Journal of Systemics, Cybernetics and Informatics (Oct 2015)

Knowledge Management Systems as an Interdisciplinary Communication and Personalized General-Purpose Technology

  • Ulrich Schmitt

Journal volume & issue
Vol. 13, no. 6
pp. 28 – 37

Abstract

Read online

As drivers of human civilization, Knowledge Management (KM) processes have co-evolved in line with General-Purpose-Technologies (GPT), such as writing, printing, and information and communication systems. As evidenced by the recent shift from information scarcity to abundance, GPTs are capable of drastically altering societies due to their game-changing impact on our spheres of work and personal development. This paper looks at the prospect of whether a novel Personal Knowledge Management (PKM) concept supported by a prototype system has got what it takes to grow into a transformative General-Purpose-Technology.

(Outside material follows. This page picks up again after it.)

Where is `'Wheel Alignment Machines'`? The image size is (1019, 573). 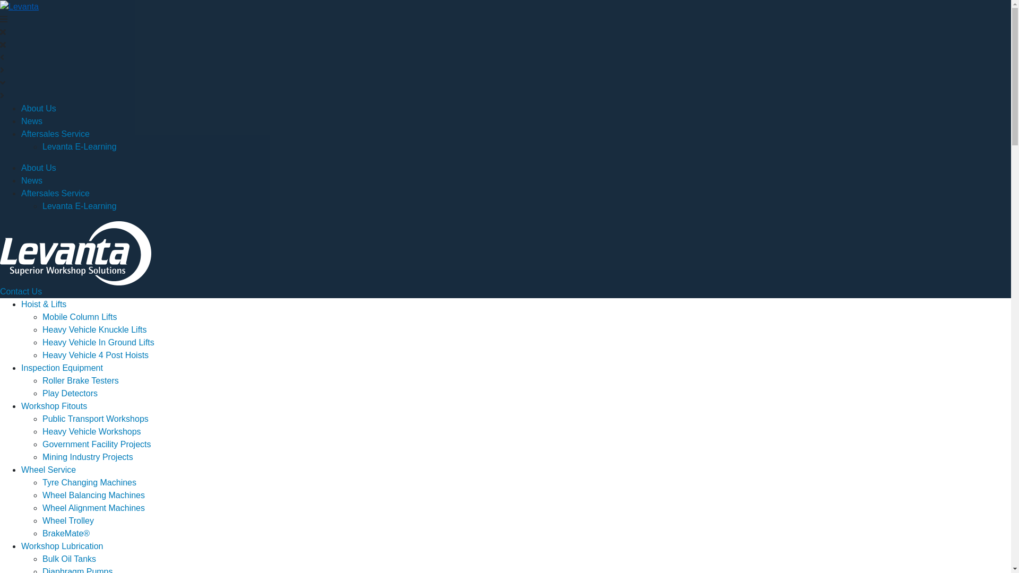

Following up on a series of papers, the KM scenario of a decentralizing revolution where individuals and self-organized groups yield more power and autonomy is examined according to a GPT's essential characteristics, including a wide scope for improvement and elaboration (in people's private, professional and societal life), applicability across a broad range of uses in a wide variety of products and processes (in multi-disciplinary educational and work contexts), and strong complementarities with existing or potential new technologies (like organizational KM Systems and a proposed World Heritage of Memes Repository). The result portrays the PKM concept as a strong candidate due to its personal, autonomous, bottom-up, collaborative, interdisciplinary, and creativity-supporting approach destined to advance the availability, quantity, and quality of the world extelligence and to allow for a wider sharing and faster diffusion of ideas across current disciplinary and opportunity divides.